Mais la vie chère ne se caractérise pas seulement par l'existence de prix et de marges élevés. Elle s'appréhende tout autant par la survivance de revenus extrêmement faibles, conséquence du sous-emploi et du chômage endémique.

En réalité, la lutte contre la vie chère passe aussi par le combat pour l'emploi. Au-delà du RSA, des contrats aidés et des statuts précaires, quelles politiques économiques ont été menées outre-mer, par quels gouvernements pour proposer des perspectives durables en termes d'emplois et d'insertion sociale à nos 65 % de jeunes au chômage ?

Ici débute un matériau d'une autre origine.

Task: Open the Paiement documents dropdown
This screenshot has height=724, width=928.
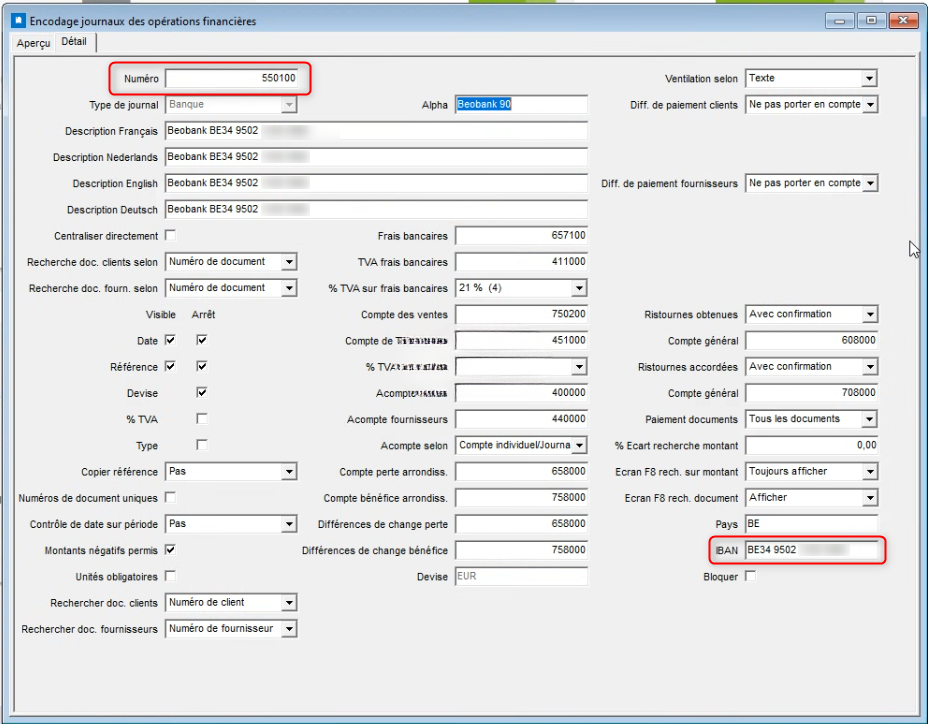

Pour contenir le risque omniprésent d'éruption sociale, nous devons être porteurs de propositions concrètes pour combattre le fléau du chômage et du désoeuvrement dans nos pays.

À ce propos, si nous devons nous assurer que les observatoires des prix, des revenus et des marges disposent des moyens, tant matériels qu'humains, d'accomplir pleinement et durablement l'ensemble de la mission qui leur est confiée en toute indépendance par rapport au pouvoir des préfets, si le besoin est de conforter leurs ressources humaines, nos compétences martiniquaises devraient avoir priorité quant aux recrutements.

Par ailleurs, la situation de nos seniors se caractérise par une très grande fragilité financière. Faute d'avoir été déclarés à la caisse générale de sécurité sociale, nombre de nos aînés qui ont pourtant travaillé dur toute leur vie se retrouvent aujourd'hui avec des retraites indécentes. La promesse de versement de leur retraite dès le premier jour du mois n'a toujours pas été tenue. Cette situation est particulièrement préjudiciable chez nous, compte tenu des tarifs bancaires usuraires qui viennent encore amaigrir le montant de leur pension versée trop tardivement. La lutte contre la vie chère passe donc aussi par le respect de cet engagement gouvernemental.

Enfin, je ne peux m'empêcher d'établir un parallèle ô combien pertinent entre cette vie chère et une vie institutionnelle qui nous coûte très cher aussi. Le statut de région monodépartementale, de par les nombreux dysfonctionnements qu'il impose en maintenant des doublons financiers et administratifs, ne favorise pas l'efficacité et la lisibilité de l'action publique. Il a donc un coût que la Martinique paie au prix fort.

Monsieur le ministre, cette collectivité unique votée par les Martiniquais depuis 2010 devant contribuer à une rationalisation et à une optimisation des ressources, pourquoi dès lors vouloir reporter ad vitam aeternam sa mise en oeuvre ? (Applaudissements.)